Keep your front knee stacked right over your ankle so your shin is straight up and down and your knee stays behind your front toes. 

You can reach your arms to the sky or keep them at your hips for more stability.

Apply a little scissor action to your inner thighs by squeezing them toward each other front to back.

Allow your tailbone to reach toward the ground.  Hug your navel toward your spine to activate your core and lift your breastbone toward the sky.  Keep your shoulders stacked over your hips so you are not leaning forward or back.

If your arms are reaching overhead, allow the top of your shoulders to draw away from your ears and your shoulder blades to hug toward each other on your back.

Hold this pose for a 60-90 seconds and switch sides. 

Once you feel stable holding this pose with your back knee down, for more of a challenge, try lifting the back knee off the ground.  Come high onto the ball of your back foot attempting to stack your heel over the ball of your foot.

Without moving them, hug your back foot and front foot toward each other.  This will help create the scissor action in your thighs.  That’s the same strength you’re looking for to be able to intentionally slide your leg forward and back as you ride.
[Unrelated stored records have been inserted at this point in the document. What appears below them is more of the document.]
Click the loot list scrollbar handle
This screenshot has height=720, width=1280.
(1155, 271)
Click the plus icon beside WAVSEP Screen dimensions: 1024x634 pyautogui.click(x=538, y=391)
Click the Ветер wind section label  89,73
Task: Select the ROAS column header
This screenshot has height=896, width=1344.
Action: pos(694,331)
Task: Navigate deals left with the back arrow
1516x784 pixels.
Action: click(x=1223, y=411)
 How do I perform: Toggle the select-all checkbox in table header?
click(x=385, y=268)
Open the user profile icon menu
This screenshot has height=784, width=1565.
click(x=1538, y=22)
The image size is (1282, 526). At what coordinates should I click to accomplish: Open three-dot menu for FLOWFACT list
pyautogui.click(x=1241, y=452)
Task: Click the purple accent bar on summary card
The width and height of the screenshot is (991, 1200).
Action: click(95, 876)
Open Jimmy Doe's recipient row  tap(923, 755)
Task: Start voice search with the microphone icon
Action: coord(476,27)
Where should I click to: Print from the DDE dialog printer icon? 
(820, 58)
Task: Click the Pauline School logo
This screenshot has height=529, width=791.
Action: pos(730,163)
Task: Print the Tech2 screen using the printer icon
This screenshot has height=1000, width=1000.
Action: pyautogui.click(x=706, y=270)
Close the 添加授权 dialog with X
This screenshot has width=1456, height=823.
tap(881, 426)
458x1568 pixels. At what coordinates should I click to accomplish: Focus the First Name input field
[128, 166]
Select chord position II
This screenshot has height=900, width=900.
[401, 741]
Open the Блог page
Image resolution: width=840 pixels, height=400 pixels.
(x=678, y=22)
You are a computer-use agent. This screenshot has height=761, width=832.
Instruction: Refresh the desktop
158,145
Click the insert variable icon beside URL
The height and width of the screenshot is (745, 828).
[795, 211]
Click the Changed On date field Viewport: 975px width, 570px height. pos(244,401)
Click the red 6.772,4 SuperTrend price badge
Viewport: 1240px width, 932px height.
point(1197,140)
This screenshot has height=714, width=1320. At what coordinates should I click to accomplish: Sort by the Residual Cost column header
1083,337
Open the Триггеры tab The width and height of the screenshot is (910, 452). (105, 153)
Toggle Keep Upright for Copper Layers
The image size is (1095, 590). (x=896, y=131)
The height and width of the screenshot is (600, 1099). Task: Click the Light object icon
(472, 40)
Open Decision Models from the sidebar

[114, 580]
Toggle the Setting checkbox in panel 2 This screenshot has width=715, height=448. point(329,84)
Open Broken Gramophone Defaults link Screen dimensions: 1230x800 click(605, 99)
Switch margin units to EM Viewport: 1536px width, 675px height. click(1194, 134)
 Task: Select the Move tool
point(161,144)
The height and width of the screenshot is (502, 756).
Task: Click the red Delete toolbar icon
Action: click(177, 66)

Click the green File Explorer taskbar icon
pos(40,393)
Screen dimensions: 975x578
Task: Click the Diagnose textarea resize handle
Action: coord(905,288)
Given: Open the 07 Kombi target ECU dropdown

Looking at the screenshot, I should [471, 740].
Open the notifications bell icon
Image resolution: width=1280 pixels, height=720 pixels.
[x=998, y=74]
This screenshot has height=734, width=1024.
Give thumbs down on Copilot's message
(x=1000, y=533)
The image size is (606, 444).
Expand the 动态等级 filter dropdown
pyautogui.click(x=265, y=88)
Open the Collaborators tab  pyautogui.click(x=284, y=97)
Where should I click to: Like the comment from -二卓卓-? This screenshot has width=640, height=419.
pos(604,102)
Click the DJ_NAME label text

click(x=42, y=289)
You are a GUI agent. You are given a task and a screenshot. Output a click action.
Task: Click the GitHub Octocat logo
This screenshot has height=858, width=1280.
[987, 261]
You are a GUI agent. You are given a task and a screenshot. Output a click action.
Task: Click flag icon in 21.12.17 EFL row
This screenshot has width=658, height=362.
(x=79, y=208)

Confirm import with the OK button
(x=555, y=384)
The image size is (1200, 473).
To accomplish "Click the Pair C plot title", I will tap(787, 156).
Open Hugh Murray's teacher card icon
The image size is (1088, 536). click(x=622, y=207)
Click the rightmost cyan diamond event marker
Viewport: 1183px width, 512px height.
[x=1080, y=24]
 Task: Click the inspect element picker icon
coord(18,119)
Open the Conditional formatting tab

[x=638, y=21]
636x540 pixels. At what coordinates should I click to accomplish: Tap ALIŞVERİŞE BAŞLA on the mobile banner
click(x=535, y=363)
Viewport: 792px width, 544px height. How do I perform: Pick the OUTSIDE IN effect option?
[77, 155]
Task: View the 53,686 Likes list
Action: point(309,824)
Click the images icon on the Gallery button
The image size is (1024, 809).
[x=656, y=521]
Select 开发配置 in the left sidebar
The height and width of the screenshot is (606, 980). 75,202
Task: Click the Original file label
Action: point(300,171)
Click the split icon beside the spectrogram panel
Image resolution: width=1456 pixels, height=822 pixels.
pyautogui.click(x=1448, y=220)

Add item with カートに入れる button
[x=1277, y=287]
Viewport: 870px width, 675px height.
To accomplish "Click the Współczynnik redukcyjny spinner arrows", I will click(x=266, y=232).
For even more challenge, start to lower and raise your back knee, pulsing between these two poses.  Exhale as you lower your knee and use your inhale to help you rise again. 

Perform an equal number of pulses on each side.

Now to stretch those inner thighs.  Come to lie down on your back.  Bend your knees and  reach for the outside edges of your feet.  If you can’t reach your feet reach for the outsides of your calves. 

Have your feet parallel to the ceiling and attempt to stack your ankles over your knees so your shins are straight up and down. 

Now gently pull down on your feet and feel your low back press into the ground. Allow your knees to slide to either side of your torso.  You can shift your arms inside toward the inside of your legs. 

Feel free to rock a little side to side, perhaps even gently extending one leg and then the other to whatever extend is available in your body where you feel a gentle stretch.

Don’t press the back of your neck into the floor.  Rather allow the natural curve of your neck to remain.  You can even tilt your chin toward the sky to keep the neck from flattening.

Hold for 60-90 seconds, taking long easy breaths in and out through the nose.

 

About Emilie:

Emilie Gaffney currently lives in Southern California with her husband, two dogs and of course her magnificent hunter horse Sible, and will be relocating to Arkansas this month for an exciting new adventure where she will be riding and showing on a new circuit. Emilie has been riding in some form or another since she was five.  However, this is Emilie’s first year back in the saddle and the show ring after a 16 year hiatus after college.  With an amazing horse and trainer combo, she has gotten right back at it, even bringing home some nice ribbons in the Green Rider and Amateur Hunter rings.  When she’s not at the barn, she is an active real estate agent and has also been a registered yoga instructor since 2012.  She will be bringing together her experience with yoga and riding to offer some simple things you can do to help stretch, strengthen and even manage stress specifically geared toward the amateur rider.